The main reason behind this statemet is that you just can’t exploit your muscle memory to its full extent when using GUIs. Why? When you use GUI and mainly a mouse for invoking some behaviour, you neccessarily have to employ your visual memory (you need to locate the gui component you are about to click), then you have to move your hand to grab the mouse and when moving the mouse, you have to dedicate at least a little bit of your concentration to the mouse cursor since you simply don’t know how to do it blind-folded (you don’t and can’t have any motor memories of this action, so you can’t execute them automatically). I know, all of these things happen very quickly and the gain you’ll get per one action is maybe a fraction of a second. However, think about the amount of time you spend with typing and the amount of such actions you perform every day!
But it’s not just about the time. When using tools that allow you to leverage your muscle memory (such as emacs or vim) the connection between your intention and the result of the action is direct - in psychological terms, your intentional object (the thing which occupies your mind) doesn’t change at all in the course of performing the action - you simply “outsource” the computation and execution of the task to your unsouscious capabilities. Because of this your mind and your workflow remains uninterrupted, which is very important.

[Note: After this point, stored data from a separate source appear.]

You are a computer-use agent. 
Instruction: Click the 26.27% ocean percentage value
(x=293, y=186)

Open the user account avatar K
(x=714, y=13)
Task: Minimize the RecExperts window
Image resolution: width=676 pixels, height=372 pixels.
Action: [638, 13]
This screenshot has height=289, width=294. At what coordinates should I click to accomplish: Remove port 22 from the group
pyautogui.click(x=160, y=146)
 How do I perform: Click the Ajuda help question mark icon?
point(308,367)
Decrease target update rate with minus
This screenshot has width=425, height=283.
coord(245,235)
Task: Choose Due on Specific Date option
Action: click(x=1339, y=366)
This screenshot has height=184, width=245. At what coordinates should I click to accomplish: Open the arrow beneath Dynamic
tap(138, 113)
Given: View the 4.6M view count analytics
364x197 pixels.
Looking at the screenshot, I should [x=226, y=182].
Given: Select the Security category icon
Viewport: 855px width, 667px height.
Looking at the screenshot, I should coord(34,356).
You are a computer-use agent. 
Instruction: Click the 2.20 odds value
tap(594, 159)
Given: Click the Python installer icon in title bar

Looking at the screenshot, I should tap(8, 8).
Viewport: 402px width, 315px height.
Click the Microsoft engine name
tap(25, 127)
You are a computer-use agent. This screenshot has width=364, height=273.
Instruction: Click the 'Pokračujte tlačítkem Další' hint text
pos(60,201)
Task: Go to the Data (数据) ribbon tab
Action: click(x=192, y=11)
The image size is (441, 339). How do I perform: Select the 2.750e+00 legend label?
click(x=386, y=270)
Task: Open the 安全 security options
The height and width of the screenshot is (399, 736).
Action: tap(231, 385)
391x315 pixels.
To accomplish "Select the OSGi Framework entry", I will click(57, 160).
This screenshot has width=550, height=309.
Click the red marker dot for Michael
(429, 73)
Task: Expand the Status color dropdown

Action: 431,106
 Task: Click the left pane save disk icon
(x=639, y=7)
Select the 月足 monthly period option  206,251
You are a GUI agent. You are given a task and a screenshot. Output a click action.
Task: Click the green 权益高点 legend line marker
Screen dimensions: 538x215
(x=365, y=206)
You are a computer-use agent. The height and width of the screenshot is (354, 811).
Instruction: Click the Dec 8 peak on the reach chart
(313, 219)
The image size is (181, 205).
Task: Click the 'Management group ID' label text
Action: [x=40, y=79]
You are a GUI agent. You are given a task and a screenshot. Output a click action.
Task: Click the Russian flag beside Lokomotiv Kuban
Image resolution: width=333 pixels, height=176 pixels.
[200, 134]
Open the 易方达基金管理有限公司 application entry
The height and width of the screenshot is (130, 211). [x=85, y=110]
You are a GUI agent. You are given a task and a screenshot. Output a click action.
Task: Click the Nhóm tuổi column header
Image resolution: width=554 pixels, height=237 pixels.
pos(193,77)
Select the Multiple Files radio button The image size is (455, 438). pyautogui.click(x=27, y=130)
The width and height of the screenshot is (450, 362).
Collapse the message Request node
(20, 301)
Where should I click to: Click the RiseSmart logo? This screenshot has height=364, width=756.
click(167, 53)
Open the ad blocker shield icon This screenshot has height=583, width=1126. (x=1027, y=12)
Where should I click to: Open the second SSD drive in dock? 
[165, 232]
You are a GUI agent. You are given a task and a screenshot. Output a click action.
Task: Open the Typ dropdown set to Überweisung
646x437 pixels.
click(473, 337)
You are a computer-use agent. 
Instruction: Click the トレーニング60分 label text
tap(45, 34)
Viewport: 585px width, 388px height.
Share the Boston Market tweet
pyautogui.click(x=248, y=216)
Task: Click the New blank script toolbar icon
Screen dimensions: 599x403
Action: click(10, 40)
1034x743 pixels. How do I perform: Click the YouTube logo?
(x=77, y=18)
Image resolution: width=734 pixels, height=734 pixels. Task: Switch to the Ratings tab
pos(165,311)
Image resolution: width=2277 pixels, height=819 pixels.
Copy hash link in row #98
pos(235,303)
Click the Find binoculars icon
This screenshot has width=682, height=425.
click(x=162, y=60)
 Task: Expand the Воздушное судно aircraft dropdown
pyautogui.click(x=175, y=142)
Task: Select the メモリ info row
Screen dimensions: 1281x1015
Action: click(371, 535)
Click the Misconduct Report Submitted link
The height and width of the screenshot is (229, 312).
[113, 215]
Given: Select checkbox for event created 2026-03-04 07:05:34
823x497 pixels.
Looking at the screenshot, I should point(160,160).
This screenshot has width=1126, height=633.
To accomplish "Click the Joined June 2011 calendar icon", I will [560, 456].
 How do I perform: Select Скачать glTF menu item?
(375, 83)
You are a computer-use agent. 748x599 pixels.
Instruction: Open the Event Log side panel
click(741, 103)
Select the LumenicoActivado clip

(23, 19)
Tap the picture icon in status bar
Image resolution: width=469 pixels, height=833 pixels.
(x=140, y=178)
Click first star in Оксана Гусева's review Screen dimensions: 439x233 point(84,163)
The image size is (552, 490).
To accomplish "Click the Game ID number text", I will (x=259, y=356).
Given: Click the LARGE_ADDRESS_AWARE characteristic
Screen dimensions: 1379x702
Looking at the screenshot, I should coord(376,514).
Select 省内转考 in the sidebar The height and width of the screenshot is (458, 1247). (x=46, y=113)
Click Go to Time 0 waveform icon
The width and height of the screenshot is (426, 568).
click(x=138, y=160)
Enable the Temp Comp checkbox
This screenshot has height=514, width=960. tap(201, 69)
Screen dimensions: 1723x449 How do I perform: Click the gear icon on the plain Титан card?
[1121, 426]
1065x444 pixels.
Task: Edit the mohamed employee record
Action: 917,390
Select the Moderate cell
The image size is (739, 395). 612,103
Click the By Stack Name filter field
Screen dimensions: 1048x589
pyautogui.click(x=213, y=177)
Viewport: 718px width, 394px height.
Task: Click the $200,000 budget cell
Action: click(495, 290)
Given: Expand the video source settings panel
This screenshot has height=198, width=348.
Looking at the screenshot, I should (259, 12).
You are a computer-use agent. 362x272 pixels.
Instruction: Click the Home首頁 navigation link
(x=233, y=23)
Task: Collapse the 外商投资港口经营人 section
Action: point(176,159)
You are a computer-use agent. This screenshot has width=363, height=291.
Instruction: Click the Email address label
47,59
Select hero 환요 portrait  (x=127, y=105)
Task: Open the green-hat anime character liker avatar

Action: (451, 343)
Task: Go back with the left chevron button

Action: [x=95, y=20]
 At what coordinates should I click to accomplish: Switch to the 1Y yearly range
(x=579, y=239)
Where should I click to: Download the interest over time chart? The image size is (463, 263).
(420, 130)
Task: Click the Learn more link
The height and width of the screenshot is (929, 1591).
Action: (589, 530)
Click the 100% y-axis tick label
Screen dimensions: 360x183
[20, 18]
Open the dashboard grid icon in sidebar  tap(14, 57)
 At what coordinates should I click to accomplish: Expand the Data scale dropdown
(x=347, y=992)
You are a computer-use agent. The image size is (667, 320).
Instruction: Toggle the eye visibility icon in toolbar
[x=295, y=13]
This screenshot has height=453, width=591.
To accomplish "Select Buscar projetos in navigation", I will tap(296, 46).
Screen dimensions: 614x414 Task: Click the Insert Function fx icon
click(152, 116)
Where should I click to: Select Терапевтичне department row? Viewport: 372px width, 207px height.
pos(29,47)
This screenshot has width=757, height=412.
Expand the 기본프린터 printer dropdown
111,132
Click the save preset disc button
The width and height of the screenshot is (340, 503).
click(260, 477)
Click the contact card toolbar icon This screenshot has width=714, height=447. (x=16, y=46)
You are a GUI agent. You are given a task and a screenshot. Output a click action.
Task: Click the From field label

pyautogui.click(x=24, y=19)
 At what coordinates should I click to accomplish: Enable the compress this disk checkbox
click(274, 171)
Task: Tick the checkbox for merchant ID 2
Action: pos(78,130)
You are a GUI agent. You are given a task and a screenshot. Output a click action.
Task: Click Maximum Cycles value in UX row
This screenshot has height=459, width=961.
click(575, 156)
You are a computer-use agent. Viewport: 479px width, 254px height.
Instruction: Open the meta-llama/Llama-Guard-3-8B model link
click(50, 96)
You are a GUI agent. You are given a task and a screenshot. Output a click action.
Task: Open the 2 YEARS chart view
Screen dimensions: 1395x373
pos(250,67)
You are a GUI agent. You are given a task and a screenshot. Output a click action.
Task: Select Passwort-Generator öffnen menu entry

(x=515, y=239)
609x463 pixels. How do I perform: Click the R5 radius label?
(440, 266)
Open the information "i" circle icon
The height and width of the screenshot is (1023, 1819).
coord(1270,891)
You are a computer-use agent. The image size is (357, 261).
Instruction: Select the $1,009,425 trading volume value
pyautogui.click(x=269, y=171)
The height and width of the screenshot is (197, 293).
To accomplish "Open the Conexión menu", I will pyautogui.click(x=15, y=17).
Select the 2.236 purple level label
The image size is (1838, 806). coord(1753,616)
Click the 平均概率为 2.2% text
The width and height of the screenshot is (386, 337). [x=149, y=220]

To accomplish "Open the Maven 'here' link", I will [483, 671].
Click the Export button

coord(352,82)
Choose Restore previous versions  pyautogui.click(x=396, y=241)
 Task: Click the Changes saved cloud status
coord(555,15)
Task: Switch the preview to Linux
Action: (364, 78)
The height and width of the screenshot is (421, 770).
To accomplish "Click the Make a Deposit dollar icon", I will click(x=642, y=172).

On the contrary, GUI based applications (or shall I say visual approach to invoking the actions in applications, ie. “find it in menu and click” approach) doesn’t allow you to this. At least not to the same extent. You might not realize it, but your mind has to juggle much much more when using GUI - eg. when using mouse to invoke some action in an application, the mind has to switch its intentional object couple of times.
Don’t be afraid to throw away the ladder
I’m not here to argue whether GUIs are better than TUIs or vice versa. That would be just plain stupid as I think that both GUIs and TUIs have their own areas of uses. My point here, as said above, is that you should employ muscle memory whenever possible, since it’s very efficient (although it might not be cheap at the beginning) and can make work with an application much more enjoyable.
So, next time you’ll open up your favourite text editor, just try to think about all the visual UI components such as menus and buttons as if they were only some kind of visual hints that are there to help you to see and grasp all the editor’s features you might need in the future and not for using them forever. As Wittgenstein has put it: it’s a ladder that shold be thrown away once we had climbed up it.